La crescente attenzione dell’alleato statunitense al ruolo di Taiwan nell’Indo-Pacifico gioca poi un ruolo fondamentale. Già nel 2018 le elezioni amministrative taiwanesi avevano segnato una netta sconfitta del Dpp, mentre le ambizioni del Kmt furono solo temporaneamente legate al successo di Han Kuo-yu. Nei mesi successivi l’approccio populista di Han si dimostrò fallimentare, mentre lo scenario di cooperazione economica con la Cina si scontrò  con la repressione delle proteste nell’ex colonia inglese di Hong Kong contro Pechino. Soprattutto Tsai Ing-wen si dimostrò l’unica personalità politica in grado di mantenere l’equilibrio sempre più precario nelle relazioni sino-taiwanesi e Washington scese in campo per mostrare il supporto alla presidente in carica, considerata una leader affidabile. 

 

Il Kuomintang esce rinvigorito dalle elezioni amministrative, ma la strada verso le importanti elezioni presidenziali del 2024 rimane in salita. Ogni riferimento nei confronti di una possibile cooperazione con Pechino è letto in maniera negativa dall’opinione pubblica taiwanese, alla luce della deriva della politica cinese, segnata dall’approccio al Covid e dall’accentramento del potere di Xi Jinping.
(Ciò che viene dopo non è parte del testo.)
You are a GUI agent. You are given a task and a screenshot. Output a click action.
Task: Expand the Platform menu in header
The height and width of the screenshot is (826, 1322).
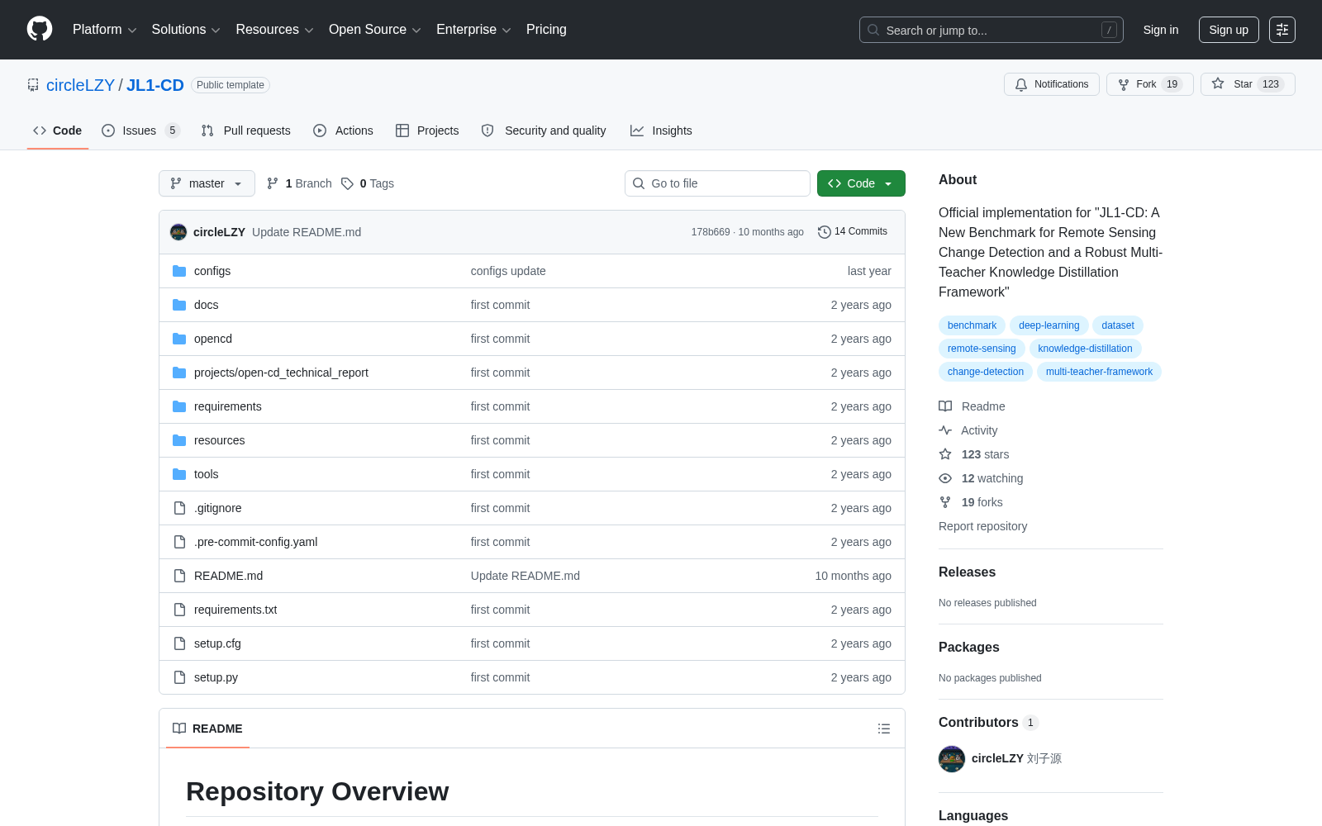click(x=104, y=30)
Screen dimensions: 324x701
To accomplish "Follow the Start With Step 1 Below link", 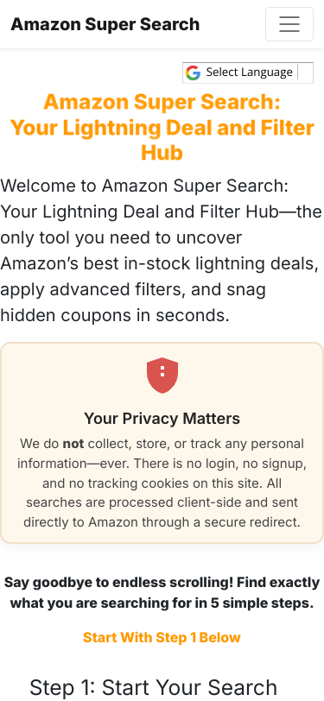I will [162, 637].
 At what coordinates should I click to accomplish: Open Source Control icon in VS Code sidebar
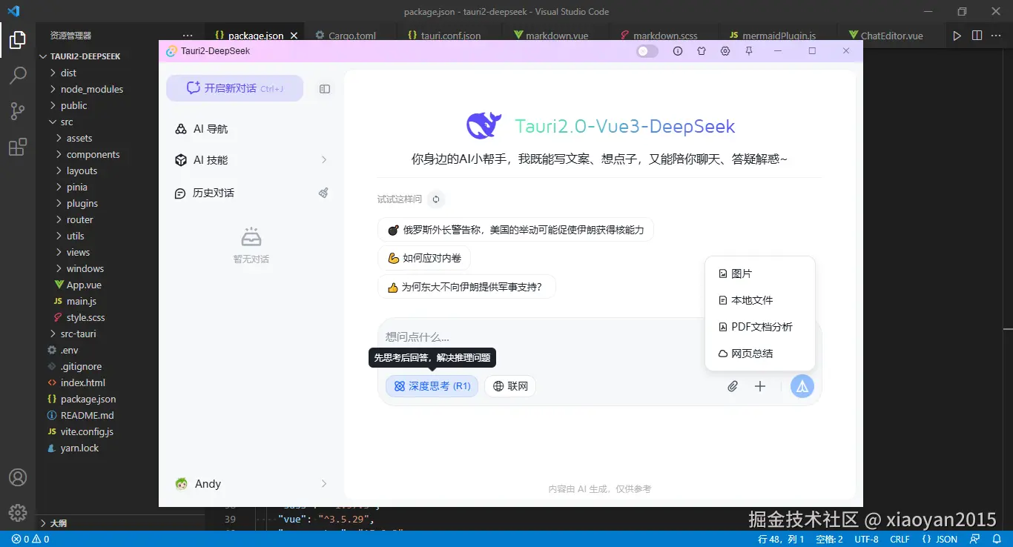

Ma soprattutto può compromettere l’essenziale sostegno degli Stati Uniti che hanno apertamente delineato in tutti i documenti strategici la cruciale importanza di Taiwan.

 

Nelle prossime settimane il Dpp avvierà un rimpasto di governo, mentre alcune voci a Taipei segnalano la possibilità di un profilo molto simile a quello di Tsai per la corsa alle presidenziali del 2024: l’attuale ambasciatrice taiwanese negli Stati Uniti, Bi-khim Hsiao, una giovane donna con quattro mandati parlamentari e una lunga carriera diplomatica alle spalle.